While you make tons of money as a specialist, there are just as many GPs pumping out that much. It just so happens that the range of income for the GP is much broader than that of a specialist...reasons include, but not limited to:

GPs age group is much broader
GPs practice a wider range of cases
Specialists endured more training, thus can charge more for their treatment

So, I'm still not sold on the money issue. How competent would a specialist be if every student could just hop into a program? How much attention do you get as is in dental school? 100 students for what, 10 faculty members? 20 faculty members? How efficient is that learning process for very intricate and intensive procedures? How good of a GP is one when they graduate? Yeah, they can do crowns, bridges, some endo, some extractions, and whatever else they did during the 4 years. But, how much have they not done? A LOT. A GPR is said to take off 3 years worth of GP experience. That's quite a bit of experience a very intimate learning environment offers.

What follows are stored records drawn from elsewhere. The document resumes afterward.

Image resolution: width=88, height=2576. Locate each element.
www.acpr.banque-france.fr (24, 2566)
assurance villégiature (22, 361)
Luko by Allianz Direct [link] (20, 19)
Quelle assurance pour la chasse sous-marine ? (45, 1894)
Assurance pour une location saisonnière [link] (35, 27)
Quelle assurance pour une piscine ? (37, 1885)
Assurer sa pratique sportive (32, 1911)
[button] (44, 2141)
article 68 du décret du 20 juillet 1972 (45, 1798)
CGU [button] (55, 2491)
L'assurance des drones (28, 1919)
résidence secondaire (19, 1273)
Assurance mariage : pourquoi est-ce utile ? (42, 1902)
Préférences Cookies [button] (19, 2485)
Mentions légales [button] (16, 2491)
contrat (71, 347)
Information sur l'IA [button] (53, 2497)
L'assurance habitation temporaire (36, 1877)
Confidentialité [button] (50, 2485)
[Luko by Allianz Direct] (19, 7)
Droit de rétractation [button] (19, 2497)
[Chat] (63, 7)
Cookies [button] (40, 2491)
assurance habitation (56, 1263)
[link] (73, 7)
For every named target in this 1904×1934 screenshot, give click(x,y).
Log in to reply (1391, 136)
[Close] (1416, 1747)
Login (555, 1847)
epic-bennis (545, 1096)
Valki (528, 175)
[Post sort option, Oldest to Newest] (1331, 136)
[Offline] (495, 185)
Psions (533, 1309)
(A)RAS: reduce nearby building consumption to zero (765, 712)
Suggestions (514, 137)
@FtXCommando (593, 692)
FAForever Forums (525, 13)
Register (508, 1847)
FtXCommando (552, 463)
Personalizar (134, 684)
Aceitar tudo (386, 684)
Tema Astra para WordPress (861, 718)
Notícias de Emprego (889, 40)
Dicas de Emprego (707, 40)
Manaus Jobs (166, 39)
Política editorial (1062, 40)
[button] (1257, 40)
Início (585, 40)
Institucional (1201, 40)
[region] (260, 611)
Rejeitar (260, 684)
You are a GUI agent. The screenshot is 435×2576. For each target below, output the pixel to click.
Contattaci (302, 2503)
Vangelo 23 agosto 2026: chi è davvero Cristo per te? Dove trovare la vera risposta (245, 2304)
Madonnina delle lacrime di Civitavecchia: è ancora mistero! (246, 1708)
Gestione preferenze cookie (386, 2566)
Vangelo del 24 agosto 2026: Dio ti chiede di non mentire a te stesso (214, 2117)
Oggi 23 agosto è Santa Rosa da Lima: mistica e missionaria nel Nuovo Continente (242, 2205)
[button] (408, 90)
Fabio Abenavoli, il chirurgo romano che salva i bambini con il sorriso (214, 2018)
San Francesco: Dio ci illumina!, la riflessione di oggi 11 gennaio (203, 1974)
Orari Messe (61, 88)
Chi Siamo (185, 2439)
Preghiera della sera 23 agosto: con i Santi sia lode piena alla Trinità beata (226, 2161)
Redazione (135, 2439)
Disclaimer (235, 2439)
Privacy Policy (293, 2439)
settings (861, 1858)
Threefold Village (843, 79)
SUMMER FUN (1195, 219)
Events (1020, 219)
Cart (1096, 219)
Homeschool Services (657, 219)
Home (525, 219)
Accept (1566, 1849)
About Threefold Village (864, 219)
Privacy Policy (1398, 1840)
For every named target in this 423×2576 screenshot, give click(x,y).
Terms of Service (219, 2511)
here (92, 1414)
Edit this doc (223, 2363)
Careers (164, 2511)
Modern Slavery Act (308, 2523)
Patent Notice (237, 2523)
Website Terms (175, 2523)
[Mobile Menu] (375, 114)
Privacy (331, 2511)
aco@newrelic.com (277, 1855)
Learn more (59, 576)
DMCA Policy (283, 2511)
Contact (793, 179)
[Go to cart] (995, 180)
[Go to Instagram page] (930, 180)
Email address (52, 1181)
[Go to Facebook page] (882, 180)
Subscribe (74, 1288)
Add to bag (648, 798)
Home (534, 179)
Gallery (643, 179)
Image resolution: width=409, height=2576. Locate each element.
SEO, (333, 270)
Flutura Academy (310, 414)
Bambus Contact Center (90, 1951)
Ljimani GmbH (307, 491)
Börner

So, what about a resideny in Pedo? Seems like it isn't too much higher of an average income compared to GP. That can be linked to reasons including the similarity of the procedures performed with Pedo. Also, the amount of added training in Pedo isn't too much more. There could be any factor alloting to this.

Now, take a 4 year residency in OMS, the complexity of the cases within that program and tell me that you can throw 50 students into that one OMS program. How about 20? How many attendings and faculty members are there for this residency? Each one of those members has their special skill within that program to teach you. Each of them has to show that skill to 5 or 3 other students during their enrolled time, and it all has to be scheduled in a way that chronologically and sequentially makes sense to the students and harbors excellent clinical training.

I don't know. I'm still fixed on the notion that quality of education is the limiting factor. Not income.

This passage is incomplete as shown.